Image provided by Anna-Alix Koffi.

This piece was written over a year ago.

The evening was full of designers, artists, gallery owners, and cultural workers. Everyone was dressed in their Sundays’ best. Bissap and alcoholic drinks were served the entire night. I held my disposable camera  in one hand and a cold glass of bissap in this juggling act, I stood in my orange patent leather kitten heels in circle of very cool people as I spoke about my work. While I was holding my camera, Zhedy Patchouli (whom I just met) “You need to meet Anna-Alix! She just opened up a creative space.” We both were introduced through Zhedy at the opening of Romeo Mivekanin “Effractions” and Thibaut Bouedjoro Camus “Bonne Nouvelle” at the art gallery Cécile Fakhoury.  Anna-Alix, is a creative director, and publisher.

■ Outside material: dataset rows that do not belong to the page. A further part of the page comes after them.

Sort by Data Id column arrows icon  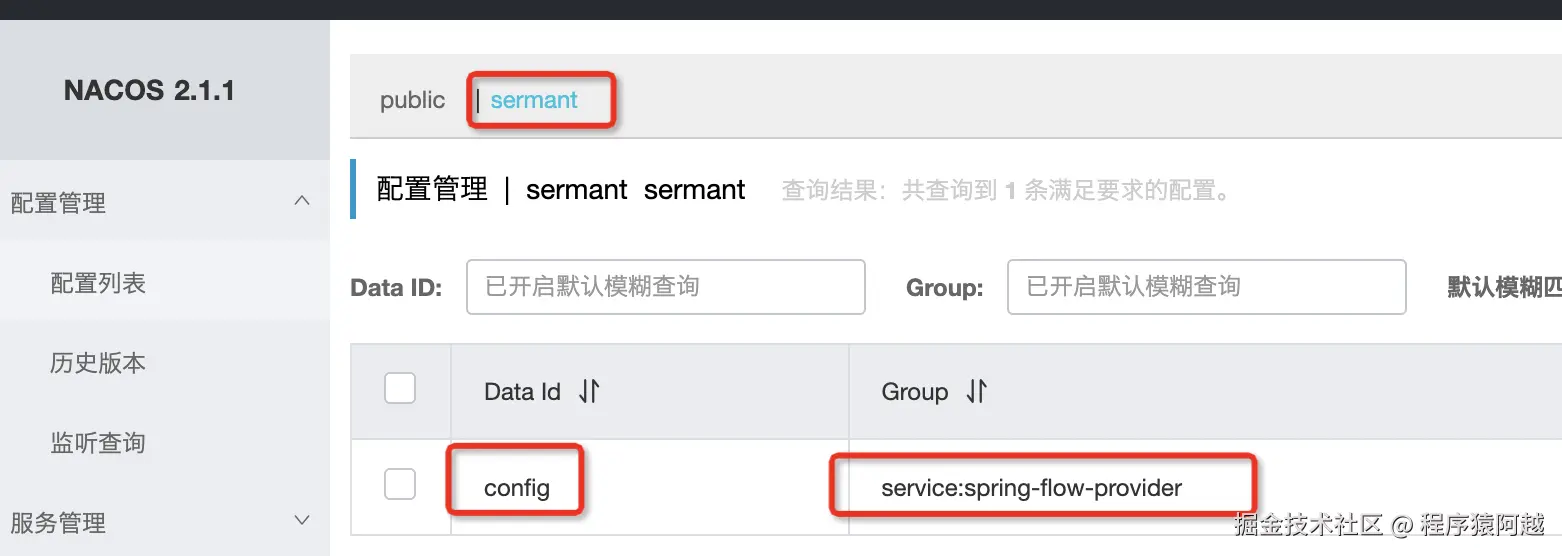click(589, 391)
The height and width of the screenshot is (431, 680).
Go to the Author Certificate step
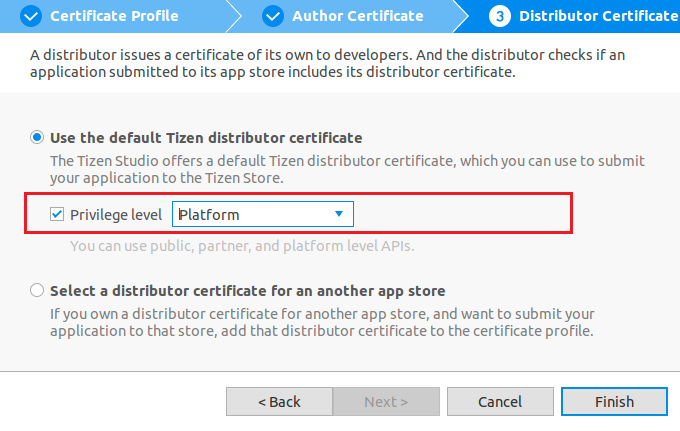point(357,16)

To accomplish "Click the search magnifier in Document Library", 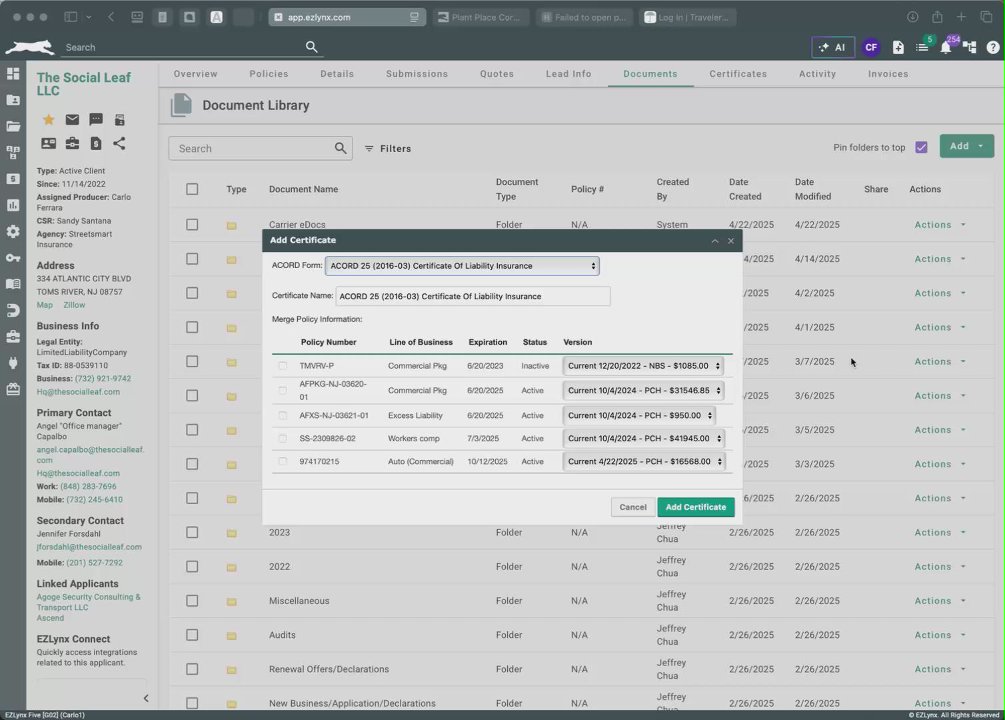I will tap(340, 148).
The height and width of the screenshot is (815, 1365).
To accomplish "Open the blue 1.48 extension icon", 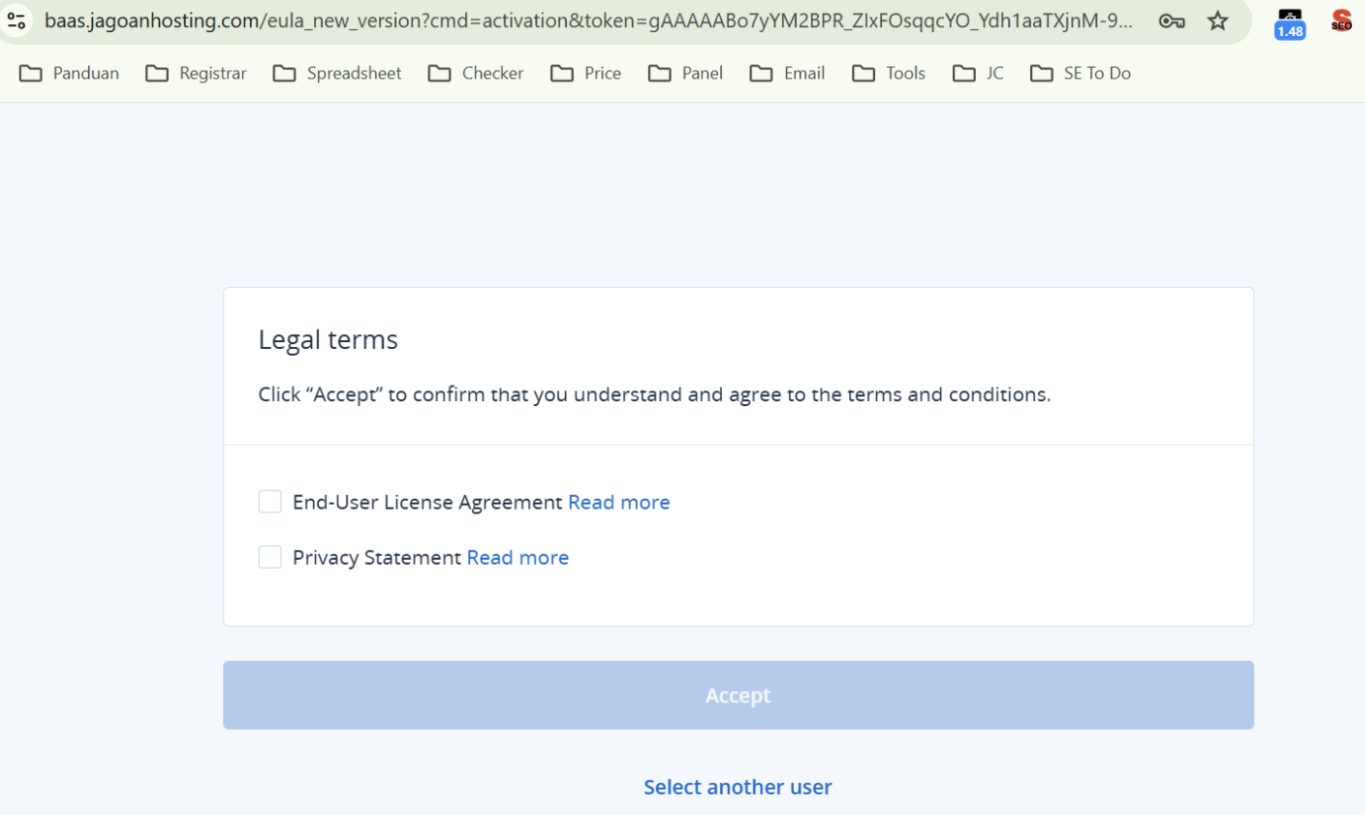I will [1289, 24].
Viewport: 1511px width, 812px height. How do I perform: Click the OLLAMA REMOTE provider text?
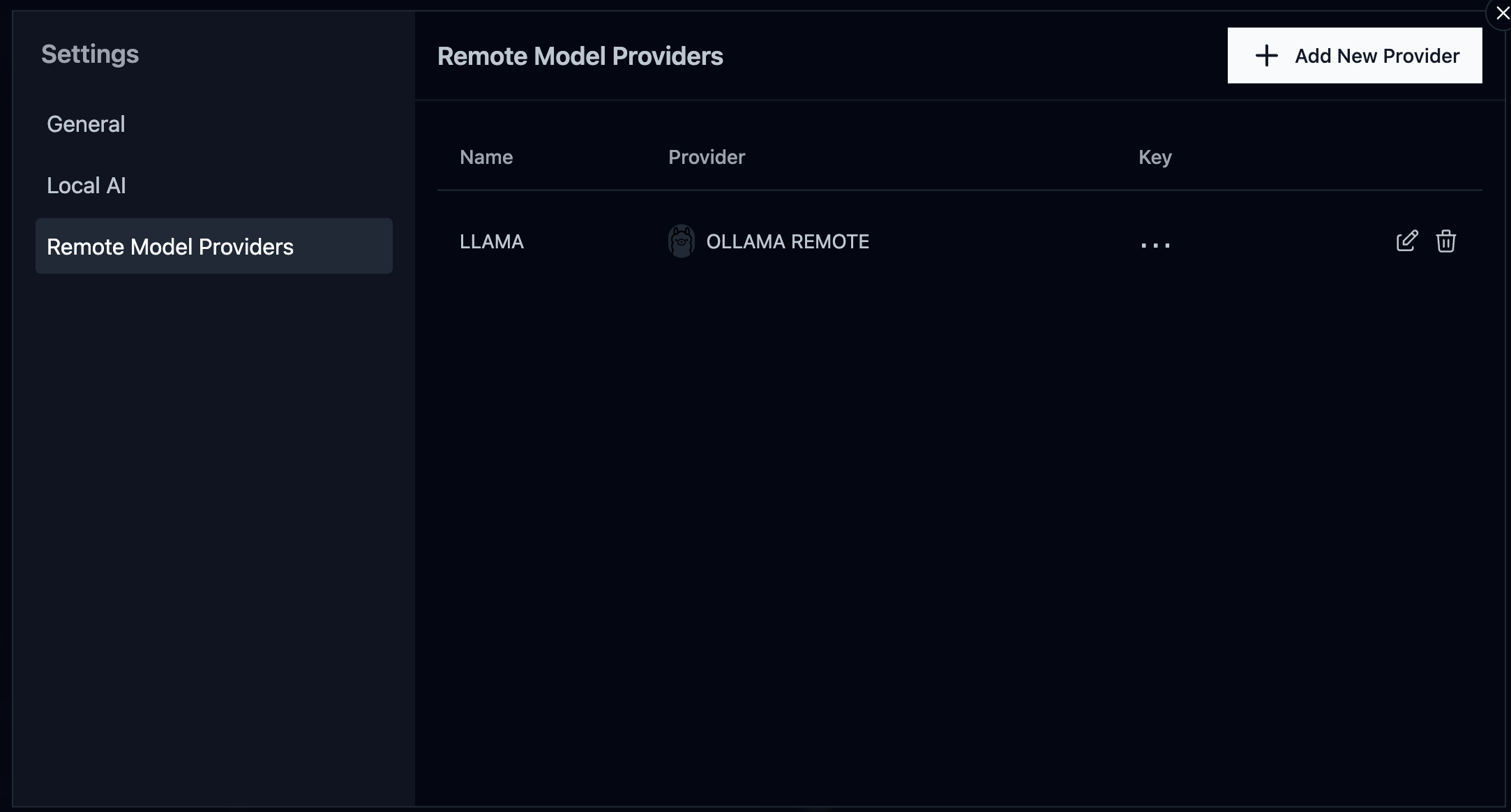point(787,241)
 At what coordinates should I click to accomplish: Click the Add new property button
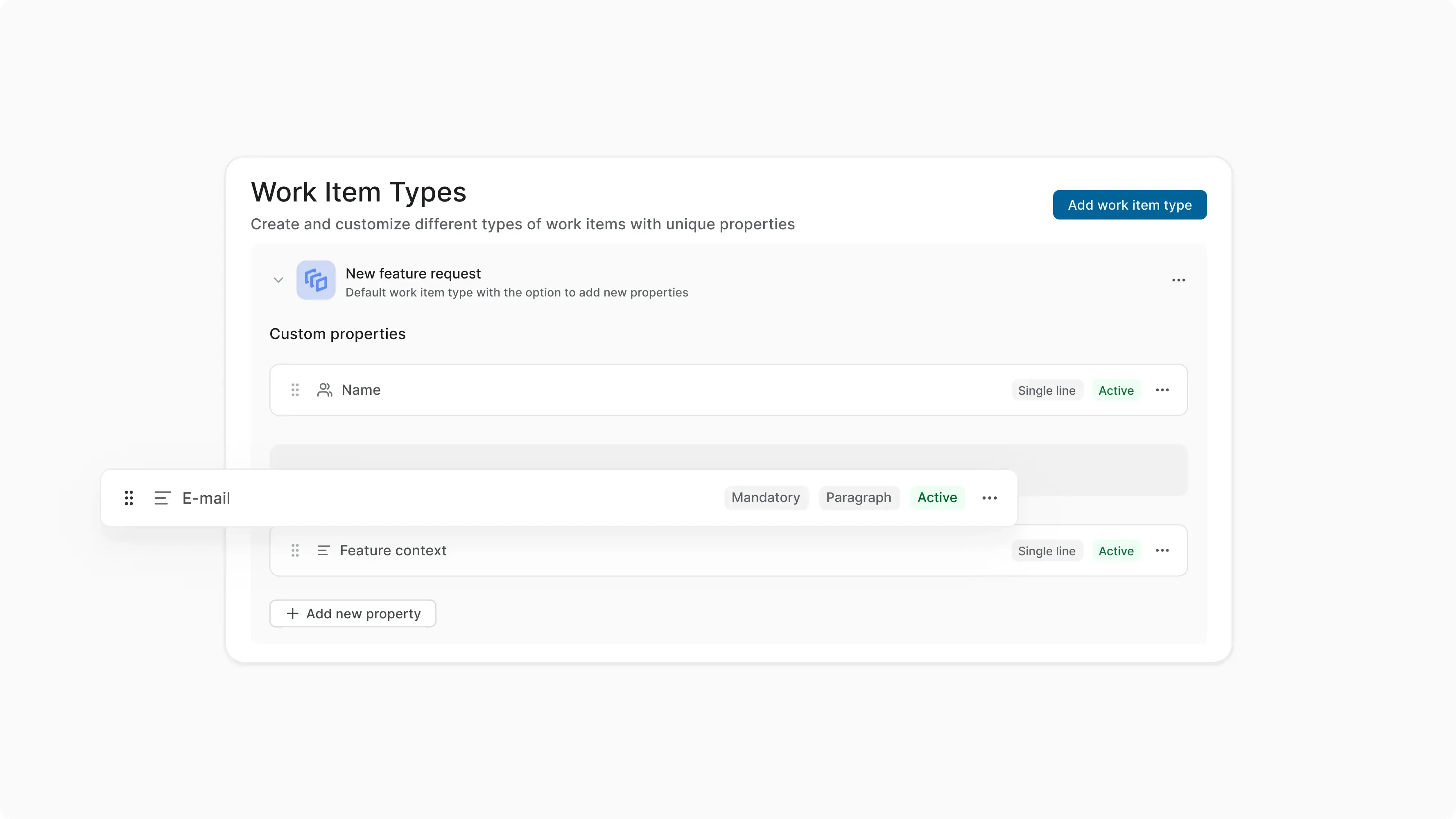[352, 613]
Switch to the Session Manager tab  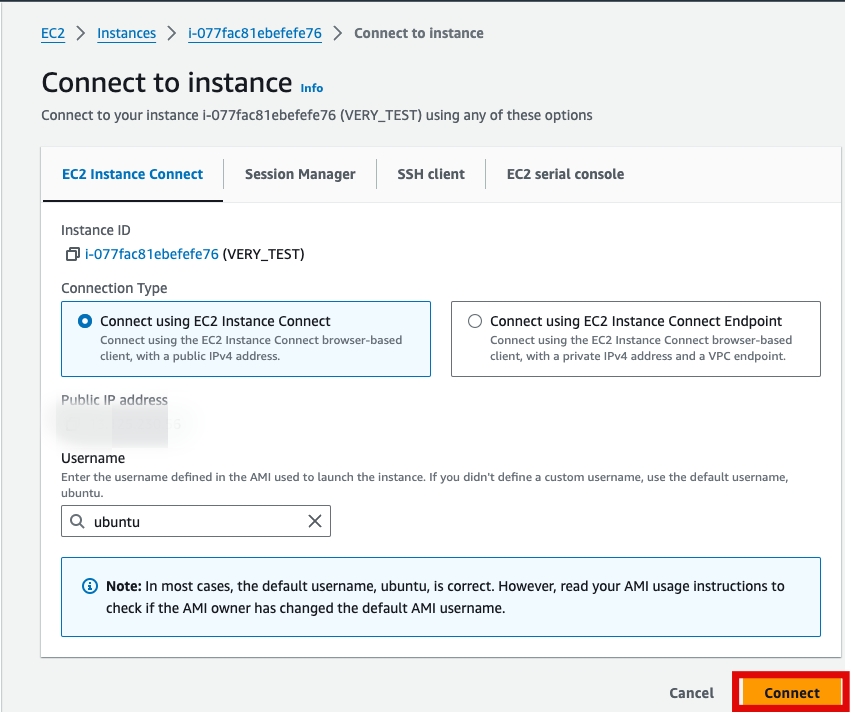point(300,174)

She is the founder and creator of the new art space in Abidjan titled “Something.” Two days before we met at the opening, she celebrated the opening of Something with an exhibition titled The Power of My Hands and a live set by the Ivorian DJ ASNA.

Senzeni Marasela, Waiting for Gebane, 2013-2019.

 

Something is situated in Blockhauss, Abidjan. Something is under Anna-Alix Koffi’s project Something We Africans Got  which is an independent Black owned journal founded in 2017. The Power of My Hands featured work by eight women artists from English and Portuguese speaking African nations. The exhibition consisted of video, and digital art that reflect on the themes of feminism and gender. The exhibition engages with the second-wave feminist essay “The Personal is Political” by Carol Hanisch. In her essay she challenges the idea of the nuclear family and emphasizes women’s private and personal issues as being one that is political. We sat right outside of the gallery space on a silver metal bench that matched the colors of the exhibition space. The smell of delicious cooked meat and pasta wafted in the air as we began our discussion about Anna-Alix’s career. She has worked as a creative director and publisher for ten years. We began our interview with a collection of publications she has spearheaded such as Off the Wall. Off the Wall is a publication about emerging artists and archival images from established photographers. As she spoke about her independent publication she then speaks about the process of curating “This is how I started curating.”


She began thinking about the ways images lay flat on pages and how it can be re-imagined in a physical space. There has been another ideation of The Power of My Hands in Paris at The Musée d’Art Moderne in Paris in 2020. She continued, “Things have been done here already but I wanted to have a special place that is dedicated to video. I wanted to establish that and to invite artists to come and to also help put Abidjan on the artistic map more than it is already. Dakar has the biennale, Bamako has its biennale, and Capetown, and Marrakech with 154 but we need something here. We are lucky because we have a brand-new minister of culture Françoise Remarck.” Anna-Alix is one of the leading Ivorian women in Abidjan that are celebrating, highlighting and creating spaces for African artists, and particularly African women artists. Similar to Gazelle and Simone Guriandou, Anna-Alix Koffi is intentional about artistic spaces that support African art and African artists within the continent.


The exhibition is no longer on view. Currently on view is AfricaNFT October 3, 2023- November 3, 2023.